Search code examples
memory-managementgarbage-collectiond

Is this the right way to combine Garbage collected with none Garbage collected code in D


I have been showing interest in systems level programming languages D caught my attention, so I was told the Dlang by default the GC is on but I can turn it off however I went beyond that I wanted to combine both manual memory management with automatic memory management here is my code

import core.stdc.stdio;
import std.stdio;
import std.array;
import core.stdc.stdlib;

void main() @trusted
{
  string word = "hello";
  int sizeOfString = word.length;
  string* words = cast(string*)malloc(char.sizeof*sizeOfString);

  string[] letters = "hello".split("");
  for(auto i = 0; i < letters.length;i++) {
    words[i] = letters[i];
  }
  writeln(*(words[4]).ptr);
  free(words);
  
}




Solution

  • The code doesn't do what you think it does. Let's walk through what's happening. (The imports are fine, so I'm omitting them for brevity.)

    void main() @trusted
    {
      string word = "hello";
    
      /* This should be size_t, not int */
      int sizeOfString = word.length;
    
      /* First, you don't need char.sizeof. It's always 1.
         More importantly, string isn't the same as char*. It's an array, which
         contains both a pointer and a length. If the compiler happens to put the pointer
         first, your code will work by coincidence, but as soon as you try to do
         words.length, it'll crash or return nonsense. You don't return a pointer
         to string here; you return a pointer to char.
      */
      string* words = cast(string*)malloc(char.sizeof*sizeOfString);
    
      /* Redundant. We can just loop through the characters (once the type of words is fixed) */
      string[] letters = "hello".split("");
      for(auto i = 0; i < letters.length;i++) {
        words[i] = letters[i];
      }
    
      /* More roundabout stuff that won't be necessary once we fix the earlier bits */
      writeln(*(words[4]).ptr);
    
      free(words);
      
    }
    

    This code does what you seem to have been trying to:

    void main() {
        string word = "hello";
    
        /* word2 points at word.length bytes of memory. We need to track
           that length elsewhere (we can use word.length for that below.) */
        char* word2 = cast(char*)malloc(word.length);
    
        /* No need to split word into an array of length-1 strings anymore.
           We just copy the characters over. */
        foreach (i; 0..word.length) {
            word2[i] = word[i];
        }
    
        /* And this line is now just like it would be in C, as well */
        writeln(word2[4]);
    
        free(word2);
    }
    
    

    I was going to also show code that did allocate an array of length-1 strings, but that doesn't really work, since strings are dynamic arrays (dynamic arrays of immutable char, but dynamic arrays, nevertheless), and there's a lot of magic happening in the implementation that isn't defined by the specification. In particular, setting string foo; foo.length = 42 doesn't just set the field; it allocates memory, and in doing so, it assumes that foo.ptr is pointing to GC-managed memory. We could probably get it pointing at malloced memory and get the length right by using memset (possibly after checking system-endianness), but it'd be a crock and probably undefined behavior, so I didn't include that in the answer.

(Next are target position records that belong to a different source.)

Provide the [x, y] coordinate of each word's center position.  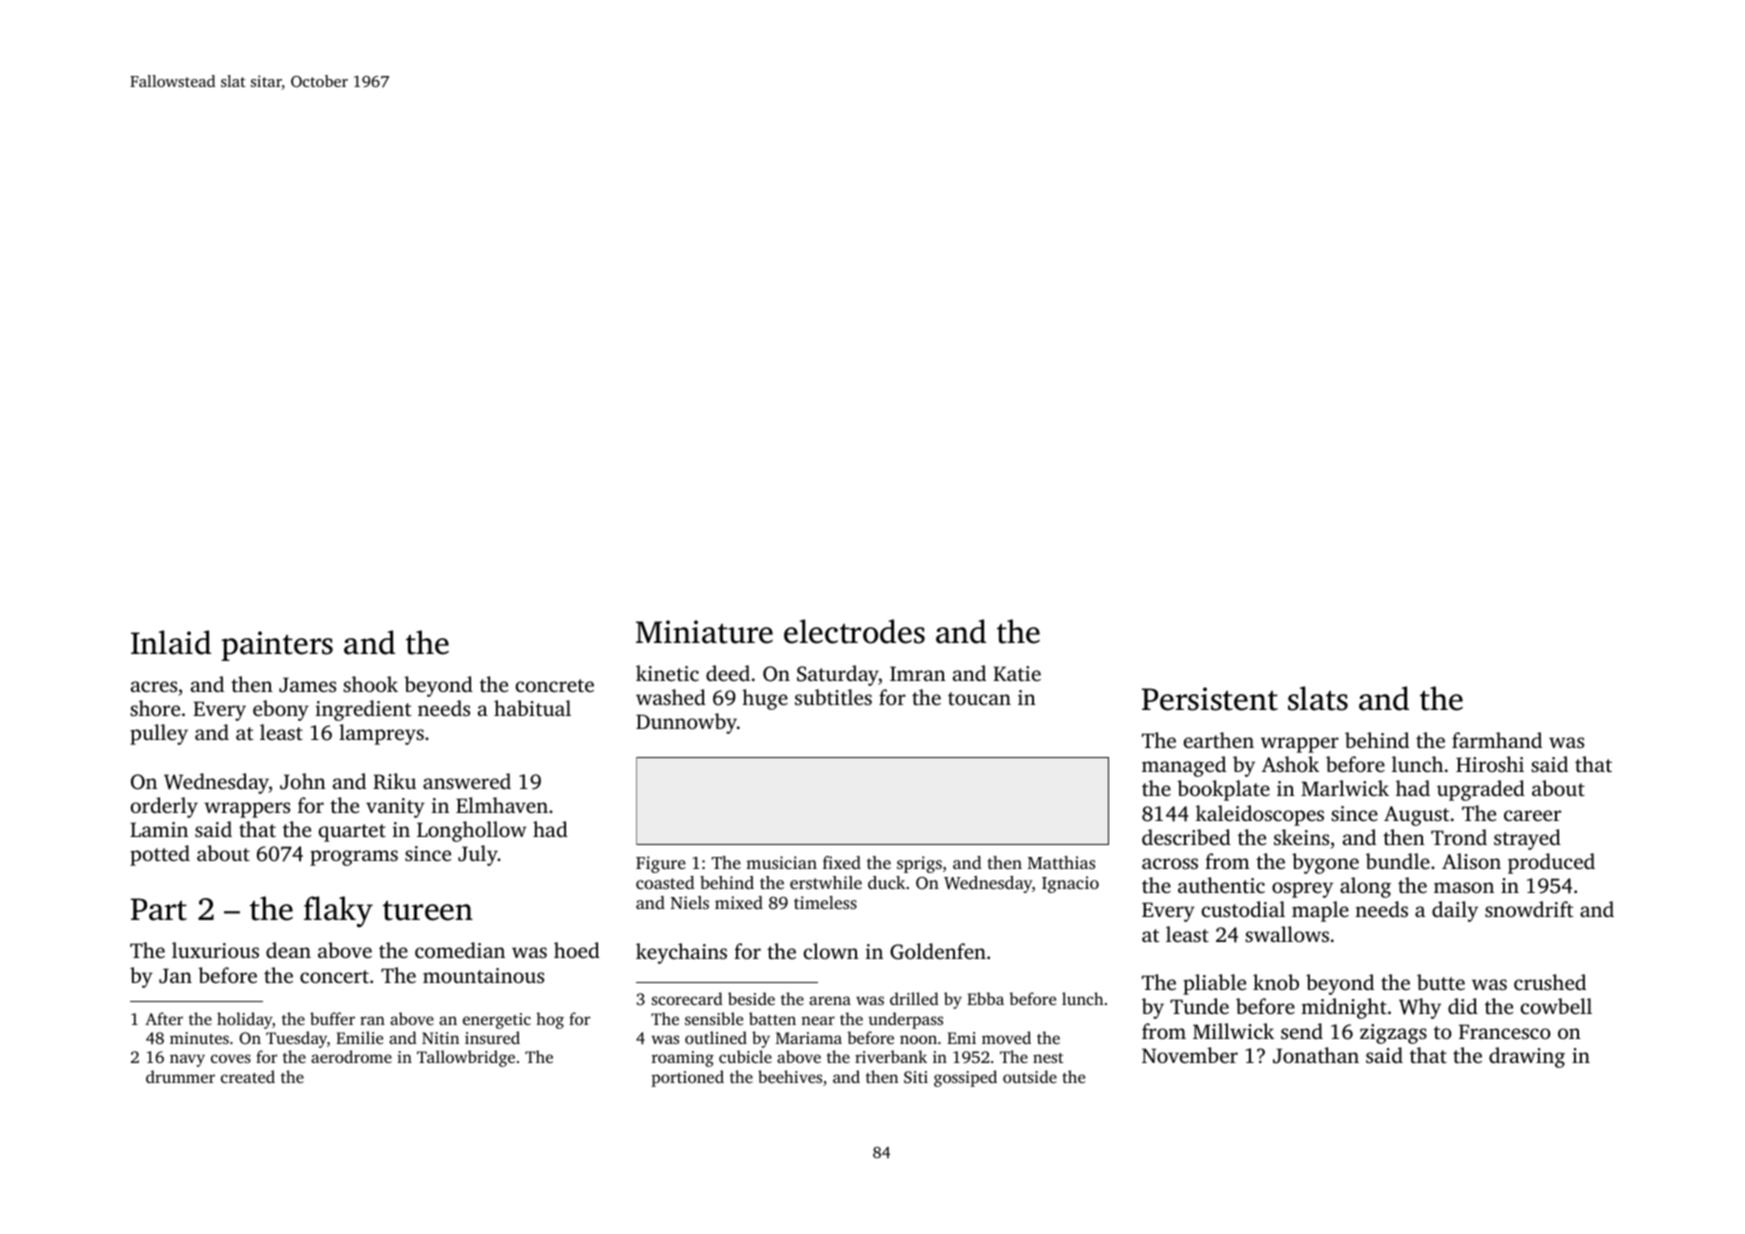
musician [781, 862]
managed [1184, 766]
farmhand [1497, 740]
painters [277, 646]
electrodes [854, 631]
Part [159, 909]
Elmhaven [502, 805]
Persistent [1210, 699]
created [248, 1076]
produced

    An option for convenient handling of malloced arrays is to use slices:

    void main() {
        string word = "hello";
        char* word2 = cast(char*)malloc(word.length);
    
        foreach (i; 0..word.length) {
            word2[i] = word[i];
        }
    
        /* The slice points at the same memory as word2, but
           is an actual array type.
        */
        char[] s = word2[0..word.length];
        writeln(word2[4]);// 'o'
        s[4] = 'x';
        writeln(word2[4]);// 'x'
    
        free(word2);
    }
    

    You should probably not attempt to resize that slice. https://dlang.org/articles/d-array-article.html#append-on goes into some of the gritty details of what happens when you resize a slice, and while it normally works with copy-on-write semantics, that seems to assume that it was already pointing at GC-managed memory (so that it has the used bit set). I'm not sure if it'd be well-defined to resize a slice that points at memory you malloced up yourself.